Allow blockget on a mounted file system or "dirty" file system image
with pending log entries-- by simply ignoring the log.  This makes
xfs_db more useful for forensics where we are often dealing with these
types of images.  Flushing log entries to disk by mounting/unmounting
the file system would allow us to use blockget, but would make changes
to the file system state which are not desirable in forensics contexts.

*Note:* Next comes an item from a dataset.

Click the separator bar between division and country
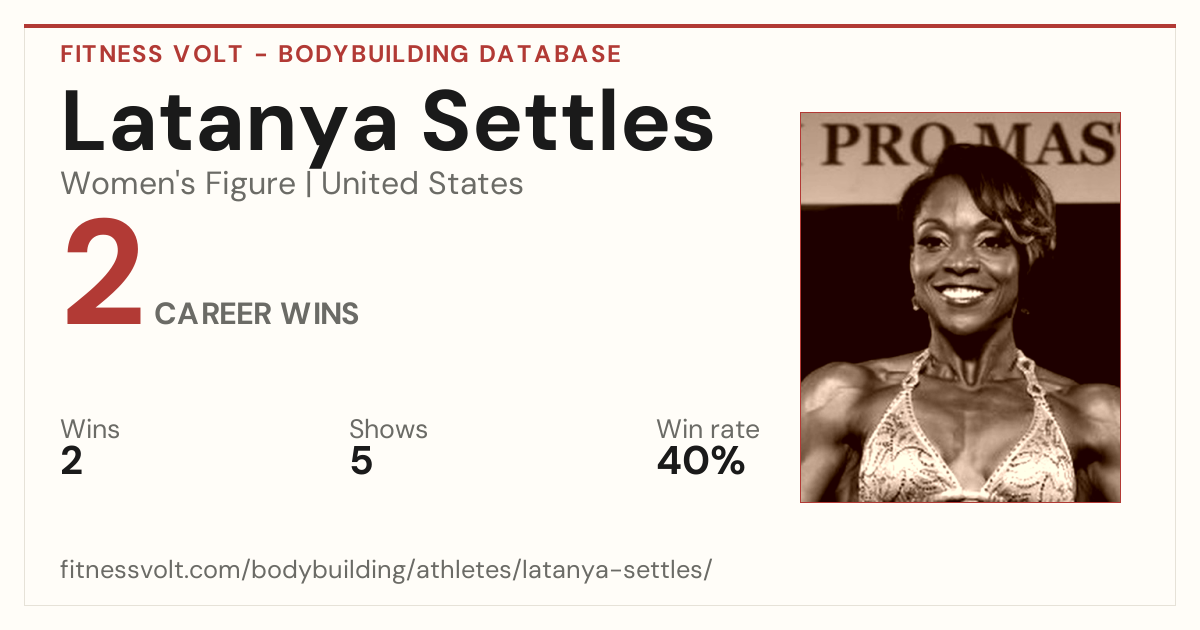The image size is (1200, 630). point(308,185)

Signed-off-by: Hal Pomeranz <hal@deer-run.com>
---
 db/check.c        | 74 +++++++++++++++++++++++++++++++------------------------
 db/sb.c           | 12 ++++-----
 man/man8/xfs_db.8 |  8 +++++-
 3 files changed, 55 insertions(+), 39 deletions(-)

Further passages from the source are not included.